First up was “Cristóbal Balenciaga,” a look at the career arc of the Spanish master and the trauma he suffered as a closeted gay man and with the advent of ready-to-wear. (That series, which aired in several countries earlier this year, is not yet available in the United States.) Then came “The New Look,” which focused on Christian Dior, his daddy issues and dependence on tarot cards, and Coco Chanel and the terrible moral choices those designers made to keep their businesses going during World War II.

“Becoming Karl,” which depicts the rivalry between Mr. Lagerfeld and his peer, Yves Saint Laurent, focuses on Mr. Lagerfeld’s apparently enormous inferiority complex and the two men’s rivalry for the love of Jacques de Bascher. It is simply the latest entrant in a new genre that could be called “Designers, they’re just like us!”

But do we want them to be?

Film has been dancing around fashion for decades, ever since Kay Thompson declared “Think pink!” in “Funny Face” in 1957, drawn to the subject because of the razzle-dazzle it seems to promise. With a few notable exceptions, the result is often over the top or absurd, in part because it’s hard to dramatize an industry already busy dramatizing itself. That’s why documentaries like “Dior and I” or “Valentino: The Last Emperor” seem more effective. These new biopics are trying to find a middle ground.

But turning what has become an abstract, broadly palatable brand into an actual person raises, once again, the complicated question of how to think of the relationship between the artist and their art. Whether or not you wear Chanel or Dior, they have become part of the shared cultural vernacular, their style so omnipresent it acts as a general reference point. But if their creators, who reshaped wardrobes across the world and with them the tools of identity, are themselves identified in all their frailty and occasional ugliness, does that make their legacy more appealing, or less?

“Becoming Karl,” which covers Mr. Lagerfeld’s career at Chloé and Fendi and ends with his job offer from Chanel, the brand that truly made him famous, manages the unlikely feat of turning Mr. Lagerfeld, who was both an extraordinarily talented designer and a pretty terrible person — racist, sizeist, demanding, cruel as well as brilliant and erudite — into a sympathetic character. There is Karl self-medicating with chocolate, strapping himself into a corset and dancing alone in his room rather than braving the possibility of rejection. There is pain under the pantomime of fabulosity.

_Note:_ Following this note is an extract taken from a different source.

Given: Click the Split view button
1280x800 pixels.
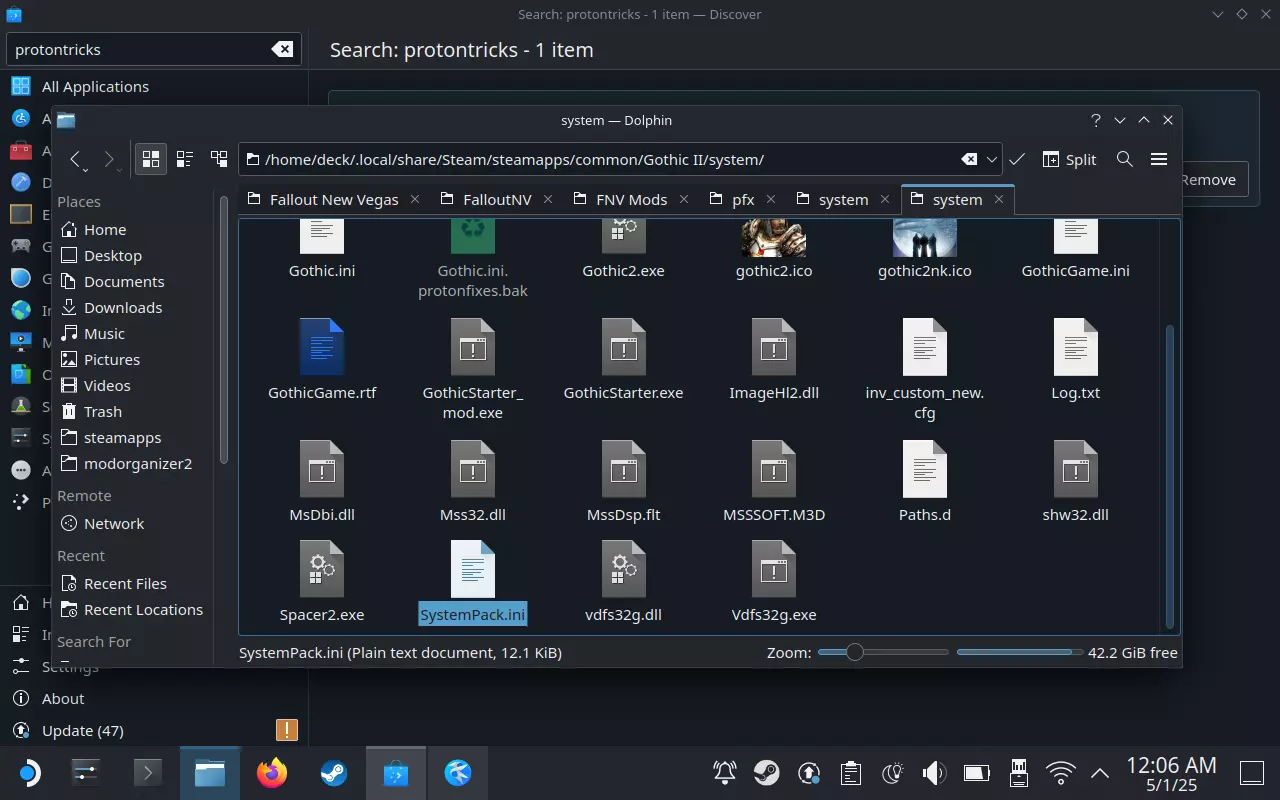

By limiting its purview to the time before Mr. Lagerfeld’s fame and power allowed him to pontificate with impunity, and by passing the blame to his terrible mother and a Parisian world that looked down on him as German (Pierre Bergé, the partner of Yves Saint Laurent, is the villain here), the series offers an alternative narrative. Just as “The New Look” paints Dior as something of a trembling flower, a victim of a terrible father, and Chanel as a product of her experience as a single woman fighting for her own survival. If she got a friend addicted to drugs and tried to use Nazi laws to reclaim her business … well, needs must.

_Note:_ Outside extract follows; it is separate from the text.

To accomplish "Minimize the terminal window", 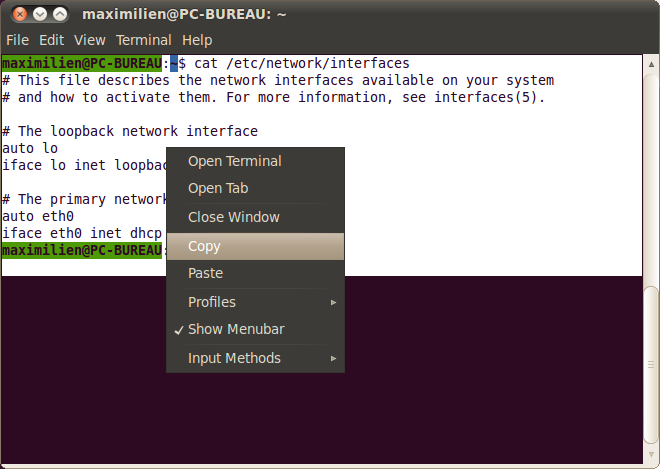I will click(x=38, y=15).
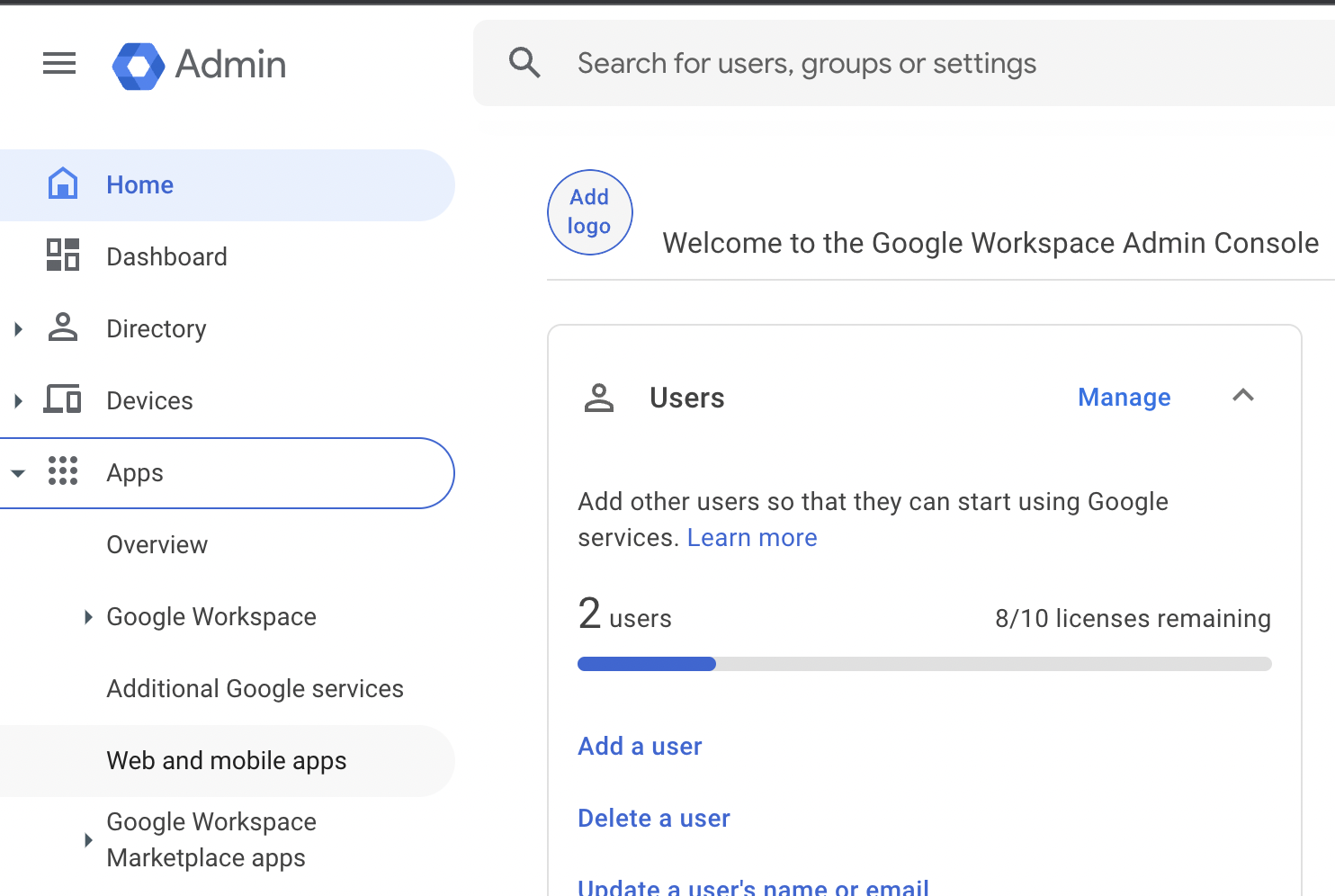The height and width of the screenshot is (896, 1335).
Task: Expand the Directory section
Action: [x=18, y=328]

Designing clothes is not an inherently dramatic act, which may be why the show runners decided to focus on the people. Yet these characters — Dior, Chanel, Lagerfeld, Balenciaga — changed not just how we dress, but how we think about fashion. Chanel liberated women from the corset and created the jacket-as-cardigan and the little black dress (among other enduring tropes). Dior invented the New Look and galvanized a generation of shoppers. Balenciaga gave us the sack dress, the egg coat, the baby doll and the belief in fashion as a religion. Lagerfeld took all that and made it part of pop culture.

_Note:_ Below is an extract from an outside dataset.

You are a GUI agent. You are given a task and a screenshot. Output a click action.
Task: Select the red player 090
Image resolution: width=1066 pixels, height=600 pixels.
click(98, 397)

They created legacies powerful enough to resonate across the decades and signatures clear enough for their names to continue in the hands of others, which is why they loom so large in the popular imagination. It’s why they matter in the first place. Why, in fact, these series could even exist.

And yet the subjects of the series always understood that the essence of their success was a mirage: that what they were selling was the magical promise of transformation through stuff; through wool, silk and chiffon; through the glorious illusion of chic associated with their names. Not, in the end, their reality.